Francesco mi chiese una mano a sviluppare il motore “meccanico” del gioco, che aveva qualche singhiozzo: bisognava rendere il gioco scorrevole al punto giusto e “piazzabile” sul mercato. Nel corso di un paio d’anni abbiamo provato diversi tipi di sistema per “collezionare” le risorse che avrebbero dovuto preludere al lancio delle maledizioni, cercando il flusso di gioco ottimale.
C’è stata una versione del gioco in cui gli ingredienti venivano sputati da una torre di cartapesta. Ho perso il conto delle maledizioni (in real life) che ho lanciato all’indirizzo di Francesco mentre giravo per Essen con quell’aggeggio sotto braccio.

La chiave di volta è arrivata quando, grazie soprattutto al lavoro fatto con BGDItalia, siamo arrivati a raffinare il nostro metodo di lavoro. A quel punto ci siamo armati di pazienza, e siamo in qualche modo “ripartiti”, pensando al giocatore e concentrandoci sul focus del gioco (che per fortuna era chiaro dall’inizio), trovando una formula per gestire le azioni che fosse del tutto funzionale al tipo di divertimento proposto da Vudù (che in gergo tecnico chiamiamo farsi le infamate pesanti).

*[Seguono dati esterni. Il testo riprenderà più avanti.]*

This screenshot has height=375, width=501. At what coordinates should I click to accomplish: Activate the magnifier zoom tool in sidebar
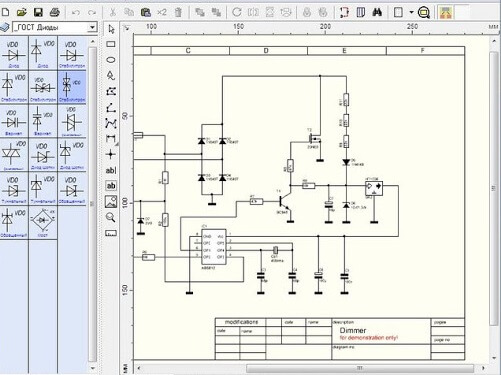pos(111,217)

Alla fine il gioco è finito nelle mani di Red Glove; la fase di editing è stata molto proficua perché ragionando sul gioco dal punto di vista produttivo siamo arrivati a una soluzione che ci piace davvero molto, che usa come motore un semplice meccanismo di “gestione dadi” che rende ogni turno significativo e scorrevole, permettendo ai giocatori di concentrarsi sul lancio di magie sempre più bastarde.

Insomma, Vudù è un progetto che ha avuto una vita piuttosto lunga prima di trovare una collocazione, ma che alla fine ci ha dato una bella soddisfazione, trovando una “forma” che, coi dadoni e le carte in formato tarocco, si sposa particolarmente bene con lo spirito del gioco.
En passant, se qualcuno volesse provarlo, lo troverà sicuramente (se non in uscita almeno in mock-up) alla prossima PisaCON.